Munger last month created an X account that has put up just a single post, saying, “Any attempt to undermine the nonpartisan California Redistricting Commission will be strongly opposed in the courts and at the ballot box.”

Both Munger and Schwarzenegger see the independent commission as part of their legacy, said Thad Kousser, a UC San Diego political science professor who studies state and national politics.

“My guess is that they do fight it but there will be plenty of money on the other side,” Kousser said.

Opponents of Newsom’s plan will likely take to the courts to stop it, said Dan Schnur, a lecturer at UC Berkeley and a former Republican political consultant.

“It will almost certainly be an immense court fight both about whether the initiative can be on the ballot, or if it passes, whether it can take effect.” Schnur said. Still, Newsom’s biggest challenge appears “political, not legal,” he said.

California voters like having an independent commission draw electoral boundaries for the House, a recent poll by UC Berkeley and Politico found. Almost two-thirds of respondents said they wanted to keep the panel, which is made up of five Republicans, five Democrats, and four people unaffiliated with either party.

Newsom’s office on Thursday dismissed the survey’s significance, saying the commission would stay in place.

Results of a second poll, released last week by Emerson College, showed just a third of voters supported the gerrymandering proposal.

“It’s considered conventional wisdom in politics that an initiative that starts out with less than 50% support is going to have an uphill path to passage,” Schnur said.

If Newsom can make the redistricting plan “entirely a referendum on Donald Trump, he has a good shot,” Kousser said. “I think Californians will be eager for that fight.”

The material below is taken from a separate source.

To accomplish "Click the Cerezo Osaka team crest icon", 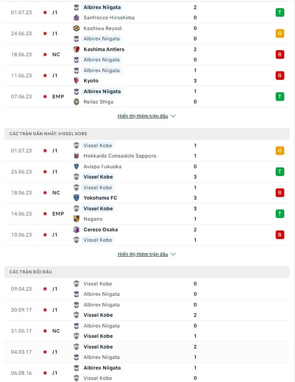I will tap(77, 229).
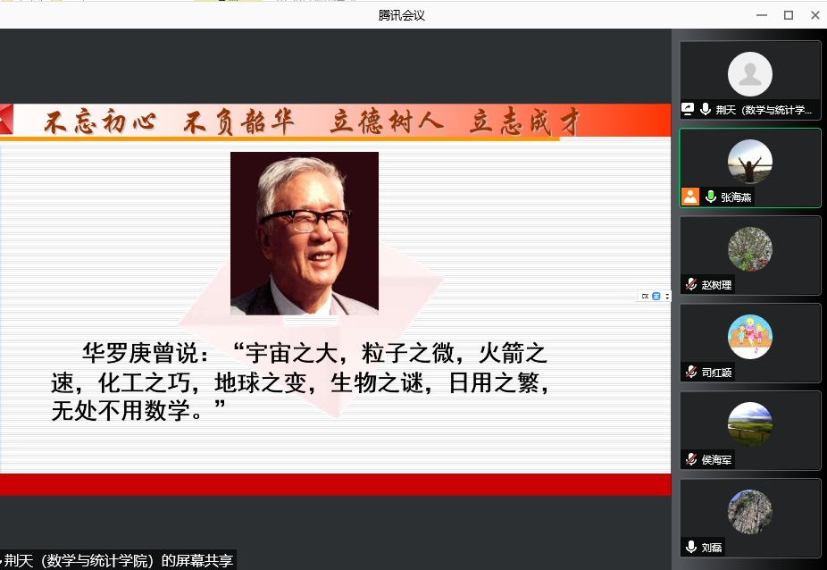This screenshot has height=570, width=827.
Task: Select 荆天's default gray avatar tile
Action: coord(749,74)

The announcement capped days of social media mockery of Trump by Newsom — widely believed to be angling for the next presidency — with a series of posts on social media platform X mimicking the President’s posts using all-capital letters and over-the-top language.

“I, GAVIN CHRISTOPHER NEWSOM, AMERICA’S FAVORITE GOVERNOR (MANY SAY), WILL HOST THE GREATEST PRESS CONFERENCE OF ALL TIME,” a post Thursday said. “AFTER THAT – “THE MAPS” WILL SOON BE RELEASED. VERY MUCH ANTICIPATED. HISTORY MADE. THE GOP’S RIGGED GAME IS OVER!!!!”

Newsom’s newly combative and sometimes coarse social media posts — his press office has made fun of Trump’s medical condition that causes swollen ankles — and his response to the Texas gerrymandering plan, show a politician seeking to boost himself by adopting the tactics of Democrats’ primary adversary, experts said.

“Newsom is fighting fire with fire and making this part of his growing political brand,” Kousser said.

Schnur said Newsom’s move puts him “at the front of the national Democrats’ counter-offensive on redistricting,” and “it’s going to immensely help his profile, especially in Democratic circles, both at the state and national levels.”

Newsom on Thursday said he was following Trump’s example, and, “If you’ve got issues with what I’m putting out, you sure as hell should have concerns about what he’s putting out as President.”

However, GOP strategist Matt Shupe called Newsom’s social media posts “rage bait” by a governor who “hasn’t come to grips with his looming irrelevancy yet.”